Les ennuis ne font que commencer. « Quelques semaines plus tard, je reçois un courrier du conseil départemental de l'Ordre, qui demande une expertise psychiatrique à mon égard. » Le syndicaliste qu'il rencontre alors lui avoue n'avoir jamais vu cela en vingt ans. Pas plus que la responsable du conseil de l'Ordre des médecins du Pas-de-Calais qu'il contactera ensuite, quand il mènera sa propre enquête. « Car je m'y suis soumis, à cette expertise. Je ne voulais surtout pas que ça dégénère. Avec le recul, je n'aurais pas dû et porter plainte tout de suite... »
Discrimination ?
Car cette expertise n'a, selon lui, jamais été clairement motivée. En mars 2007, Yazid Nabti reçoit les conclusions : rien ne peut lui être reproché.

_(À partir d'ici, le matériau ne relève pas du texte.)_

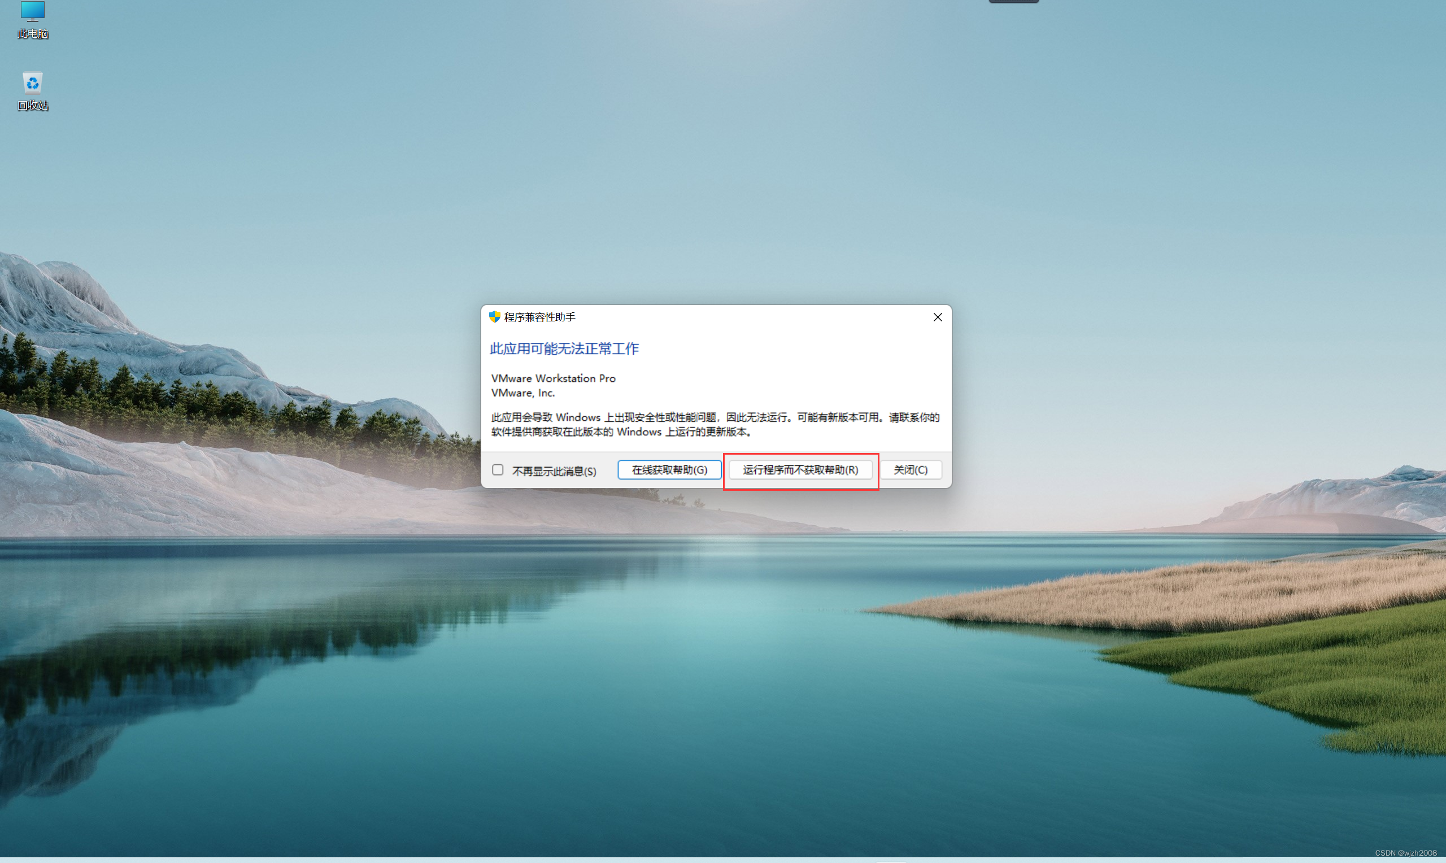Select the blue heading 此应用可能无法正常工作
Image resolution: width=1446 pixels, height=863 pixels.
[x=563, y=349]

Goût saumâtre dans la bouche. « L'un des trois psys que j'ai vus m'a conseillé de lire un auteur avant de se reprendre : il me conseillait un auteur juif... Il n'est pas interdit de penser que mes problèmes viennent du fait que je me prénomme Yazid... » Perdant le sommeil, fragilisé, il ne baisse pas la garde. « Les expertises de médecin sont rarissimes, et n'existent que pour constater un état dangereux ou une infirmité !
» Discrimination ? Racisme ? Yazid Nabti contacte la HALDE (Haute autorité de lutte contre les discriminations et pour l'égalité), présidée alors par Louis Schweitzer. « Pas de nouvelles pendant plus d'un an. Puis on me demande un rapport précis, que je rédige. Au moment de l'envoyer, je reçois une réponse négative sans même avoir été entendu ! J'ai le sentiment d'avoir été traité comme un chien... » Une rencontre avec la secrétaire d'État Fadela Amara ne le satisfait pas plus : « Son conseil était de continuer à faire le dos rond. Ça fait quarante ans que je le fais, ça suffit. Je préfère tout perdre aujourd'hui, mais me comporter comme un homme. » Alors, soutenu par l'affection de sa compagne et de sa petite fille, qui l'aide à « s'accrocher », Yazid Nabti poursuit son enquête.
Dernièrement, il a reçu le soutien de Noël Mamère, député Vert, édifié par cette histoire, tout comme le MRAP et SOS Racisme. En attendant de voir l'avenir en rose, le médecin n'arrête pas de noircir des pages. « Pour retranscrire ce que m'ont dit les avocats et les politiques du Dunkerquois. Personne ne m'a aidé. Pour poser cette question en plein débat sur l'identité nationale : on demande de "suivre des études et d'être respectueux pour que la citoyenneté puisse s'exprimer harmonieusement". Ça fait quarante ans que je le fais. Avec quel résultat ? » •
Nous avons contacté le conseil départemental de l'Ordre des médécins, sans obtenir de réponse.